**Work request:** Only lines that contain the word "will" are to be returned from the data below.

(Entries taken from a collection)
+ + + + +

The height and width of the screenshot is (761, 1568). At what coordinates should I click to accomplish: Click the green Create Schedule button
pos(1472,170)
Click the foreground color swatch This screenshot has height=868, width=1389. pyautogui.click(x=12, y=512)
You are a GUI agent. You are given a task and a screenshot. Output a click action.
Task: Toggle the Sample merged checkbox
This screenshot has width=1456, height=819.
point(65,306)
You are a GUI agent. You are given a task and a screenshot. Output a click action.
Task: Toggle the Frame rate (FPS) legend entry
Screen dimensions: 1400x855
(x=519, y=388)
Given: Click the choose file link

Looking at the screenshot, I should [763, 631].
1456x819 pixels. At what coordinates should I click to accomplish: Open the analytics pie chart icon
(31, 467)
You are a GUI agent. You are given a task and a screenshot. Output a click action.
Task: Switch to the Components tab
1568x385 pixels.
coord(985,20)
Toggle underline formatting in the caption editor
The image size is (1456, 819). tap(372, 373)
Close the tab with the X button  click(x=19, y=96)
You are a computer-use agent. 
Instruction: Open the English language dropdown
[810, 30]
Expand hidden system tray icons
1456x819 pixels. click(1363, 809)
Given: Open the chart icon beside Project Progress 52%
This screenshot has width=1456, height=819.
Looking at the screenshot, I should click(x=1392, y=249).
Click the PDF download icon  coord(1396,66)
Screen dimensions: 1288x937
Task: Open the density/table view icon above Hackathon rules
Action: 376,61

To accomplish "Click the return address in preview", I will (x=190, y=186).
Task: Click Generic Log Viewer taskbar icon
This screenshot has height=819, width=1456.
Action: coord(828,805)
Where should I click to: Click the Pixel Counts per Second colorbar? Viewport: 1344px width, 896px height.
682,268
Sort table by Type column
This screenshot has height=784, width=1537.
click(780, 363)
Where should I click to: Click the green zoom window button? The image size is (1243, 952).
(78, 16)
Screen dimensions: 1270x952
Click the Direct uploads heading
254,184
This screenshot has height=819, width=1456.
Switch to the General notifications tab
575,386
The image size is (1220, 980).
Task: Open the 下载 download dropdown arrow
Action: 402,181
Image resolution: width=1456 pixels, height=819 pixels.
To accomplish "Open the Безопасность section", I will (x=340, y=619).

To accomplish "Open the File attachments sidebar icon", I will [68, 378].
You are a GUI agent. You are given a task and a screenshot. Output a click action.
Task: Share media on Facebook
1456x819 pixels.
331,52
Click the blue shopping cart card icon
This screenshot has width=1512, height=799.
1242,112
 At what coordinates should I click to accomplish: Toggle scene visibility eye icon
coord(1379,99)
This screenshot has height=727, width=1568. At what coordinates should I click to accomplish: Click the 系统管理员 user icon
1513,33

+ + + + +

**Answer area:**
To accomplish "Click the return address in preview", I will (x=190, y=186).
To accomplish "Open the Безопасность section", I will (x=340, y=619).
To accomplish "Open the File attachments sidebar icon", I will [68, 378].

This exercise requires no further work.